Figure 1: a) Kinetic scheme of the model. b) Typical clearance profiles for different parameter scenarios. In addition to the profiles of the observables the profile for the unmodified species is shown in blue.

Result

The comparison of simulated clearance profiles for PTM degron and stabilon parameter scenarios reveals that in either scenario the curve of the clearance profile of the modified species lies above the curve of clearance profile of the entire protein pool (Figure 1b), i.e. the modified species is always replaced slower than the entire protein pool. It can be shown analytically that this holds in this model for all possible parameter values. Therefore, the relative order of experimental clearance profiles does not allow to infer the effect of a PTM on protein stability. On the other hand, the simplest model that agrees with pSILAC data showing modified peptides disappearing faster than the entire protein pool, is a model with the reverse relative order of the two species, i.e. with the protein being synthesised in the modified form. Biologically this would correspond to a cotranslational modification of the protein that can reversibly be removed later on. In conclusion, there is no direct information about the effect of a PTM on protein stability contained in the order of the clearance profiles, in contrast to classic turnover experiments. Rather, our model shows that the order of clearance profiles allows for hypotheses about the order of PTM events relative to the time protein synthesis.

We also assessed expected characteristics of profiles when our model represents the underlying biological process. For this we analytically derived the intercepts of the extension of the linear part of the clearance profiles with the y-axis. These intercepts quantify the curvature of a profile before it becomes linear and the maximum vertical distance between any profiles. Systematically assessing the influence of the parameters on the profiles allowed for the conclusion that very different biological scenarios would lead to very similar characteristics in the experimental data (Figure 2). The curvature of the clearance profile of the entire protein pool is indicative for the stability effects of a modification (degrons concave down; stabilons concave up), but most parameter sets lead to linear profiles, even in cases of stability effects.
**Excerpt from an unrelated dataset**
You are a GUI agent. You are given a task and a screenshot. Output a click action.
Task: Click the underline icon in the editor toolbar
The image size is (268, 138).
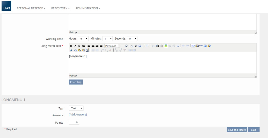point(79,46)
Figure 2: Curvature of the clearance profile of the entire protein pool for varying parameters, assessed via the intercept of the linear part of the clearance profile with the y-axis.

Discussion

Our model prevents the intuitive misinterpretation of proteomics data by enabling the interpretation of these data in a way that is impossible without a model. When a protein exists in multiple proteoforms, such as when measuring unmodified and modified proteoforms of the same protein, the biological interpretation of pSILAC data becomes non-trivial. We demonstrate that for interconvertible proteoforms, metabolic labelling does not provide direct information on differences in protein stability as previously suggested based on intuition alone. Measured clearance profiles rather tie into the relative order of modifications along the lifetime of a protein, with early modification exhibiting faster clearance than later ones.

References

[1] Schwanhäusser, B. et al. Global quantification of mammalian gene expression control. Nature 473, 337–342 (2011).
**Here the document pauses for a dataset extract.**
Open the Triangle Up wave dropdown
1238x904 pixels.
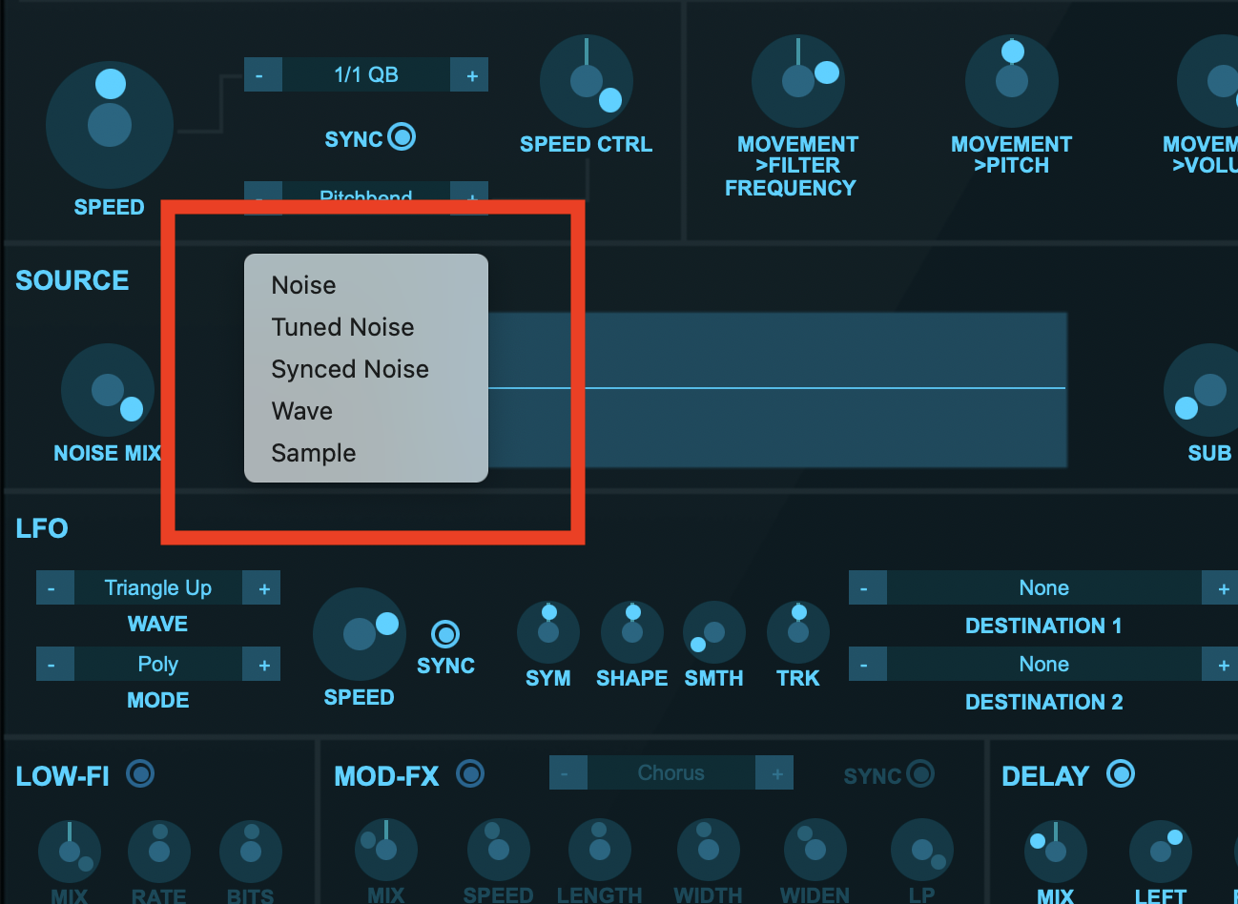(x=158, y=588)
[2] Mathieson, T. et al. Systematic analysis of protein turnover in primary cells. Nat. Commun. 9, 689 (2018).

[3] Wu, C., Ba, Q., Lu, D., Zhou, H. & Fornasiero, E. F. Global and site- specific effect of phosphorylation on protein turnover global and site-specific effect of phosphorylation on protein turnover. Developmental Cell 56, 111–124 (2021).

[4] Zecha, J. et al. Linking post-translational modifications and protein turnover by site-resolved protein turnover profiling. Nat. Commun. 13, 165 (2022).

[5] Hammarén, H.M., Geissen, EM., Potel, C.M. et al. Protein-Peptide Turnover Profiling reveals the order of PTM addition and removal during protein maturation. Nat Commun 13, 7431 (2022).